Re: aoTuV Patches, Vorbis 1.3.5 and Lancer

Reply #67
By "Arch's makepkg" do you mean this AUR package? Cause if yes, then it already has all patches applied. The PKGBUILD will also tell you how to apply the patch, for generating just look at man patch.
I had missed that they had updated the package. I am not using Arch at the moment so I will look in the PKGBUILD like you said. Thanks!

Re: aoTuV Patches, Vorbis 1.3.5 and Lancer

Reply #68
I've amended the code, but I'm away this weekend so I'm afraid the compiles won't get updated until early next week.
hi john, any news regarding the new compiles?

Re: aoTuV Patches, Vorbis 1.3.5 and Lancer

Reply #69
Hello.

Just wanted to thank you for the patches, I've compiled those on FreeBSD with clang 3.4.1 and encoding is on average 22% faster than
baseline (using the same flags, -O3 -march=native)

Files are not bit identical e.g.

Code: [Select]
Prior:

Done encoding file "audio_07.ogg"

        File length:  9m 03.0s
        Elapsed time: 0m 17.7s
        Rate:         30.7803
        Average bitrate: 239.9 kb/s

ogginfo

AO; aoTuV [20110424] (based on Xiph.Org's libVorbis)

Vorbis stream 1:
        Total data length: 16289845 bytes
        Playback length: 9m:03.333s
        Average bitrate: 239,850479 kb/s

Post:

Done encoding file "audio_07.ogg"

        File length:  9m 03.0s
        Elapsed time: 0m 13.7s
        Rate:         39.6077
        Average bitrate: 239.8 kb/s

ogginfo

BS; LancerMod(SSE3) (based on aoTuV [20110424])

Vorbis stream 1:
        Total data length: 16289693 bytes
        Playback length: 9m:03.333s
        Average bitrate: 239,848240 kb/s

That was expected though. Thanks!

Re: aoTuV Patches, Vorbis 1.3.5 and Lancer

Reply #70
Anybody tried to compile oggenc2 aotuv with normal Visual Studio compiler and not ICC?
What would be the expected speed-penalty?

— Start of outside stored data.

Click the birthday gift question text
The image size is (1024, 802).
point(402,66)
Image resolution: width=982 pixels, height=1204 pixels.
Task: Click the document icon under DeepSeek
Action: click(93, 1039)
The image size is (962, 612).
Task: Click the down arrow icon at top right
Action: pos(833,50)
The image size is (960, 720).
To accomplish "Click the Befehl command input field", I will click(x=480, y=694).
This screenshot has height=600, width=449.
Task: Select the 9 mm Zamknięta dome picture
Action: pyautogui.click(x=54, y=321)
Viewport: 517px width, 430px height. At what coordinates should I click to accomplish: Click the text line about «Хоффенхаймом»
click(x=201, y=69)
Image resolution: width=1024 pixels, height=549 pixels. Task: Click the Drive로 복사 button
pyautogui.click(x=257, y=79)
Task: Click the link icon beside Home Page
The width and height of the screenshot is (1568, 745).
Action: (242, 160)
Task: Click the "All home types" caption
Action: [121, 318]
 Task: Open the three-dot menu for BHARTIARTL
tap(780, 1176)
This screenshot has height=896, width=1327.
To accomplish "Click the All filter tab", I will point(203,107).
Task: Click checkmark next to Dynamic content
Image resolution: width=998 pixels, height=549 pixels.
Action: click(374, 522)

Re: aoTuV Patches, Vorbis 1.3.5 and Lancer

Reply #71
Hello. Can anyone help - where to get xmmlib sources for Ubuntu linux?

Code: [Select]
gcc: error: .libs/xmmlib.o: No such file or directory

Building aoTuV without patches works.



Re: aoTuV Patches, Vorbis 1.3.5 and Lancer

Reply #74
Building fails because of "--disable-shared --enable-static". I guess it would be useful if enzo can apply fix for static build.
Sorry, I've seen this only now. The patches are now updated to fix this.